When you look through a window you see part of whatever is in the other side, and you get 3D perception due to parallax: each eye gets different information (a 2D distribution of intensity), or if you move you get a different point of view. Then you say you see 3D objects. A possible model for that window may be not "glass+external world" but "plane whose points emit light in certain directions": if you trace a line on the glass in the points where you see some contour and you move, you see that contour through other points of the glass.
That directions distribution recording is achieved through, if you want, local diffraction gratings, that allows you to encode that 3D (2D$\otimes$directions) information in a plane (in surface holograms at least. In volume ones you have local Bragg gratings).
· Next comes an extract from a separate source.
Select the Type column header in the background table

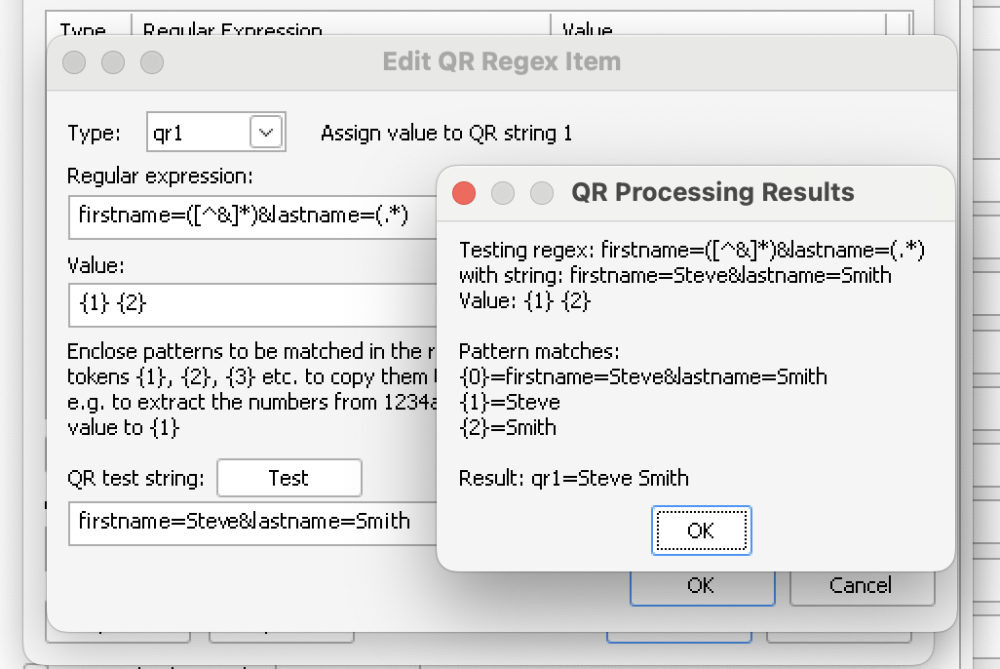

The third parameter is the spatial frequency of the grating.
To reconstruct the scene you need to have part of the exact field it was recorded with, and that makes the "relative" in relative phase recover its meaning. That's why you usually chose a scene where there is an object (set of points "emitting" light) plus a collimated beam pointing to the plate. This allows to have an easy to reproduce part of the scene: the collimated beam. With it you can then reconstruct the complete scene, with the plate locally redirecting light to the exact directions, in a certain recording-reconstruction symmetry flavour. The hologram plate is the window through which you see the scene recorded.
I believe if you understand diffracting gratings theory you can make your own idea of holography by just thinking locally and with point/plane sources.
As for what @wetsavannaanimal-aka-rod-vance said about colour holography (I have no enough reputation to make comments) I can recomend to visit Yves Gentet site to at least see the videos and GIFs.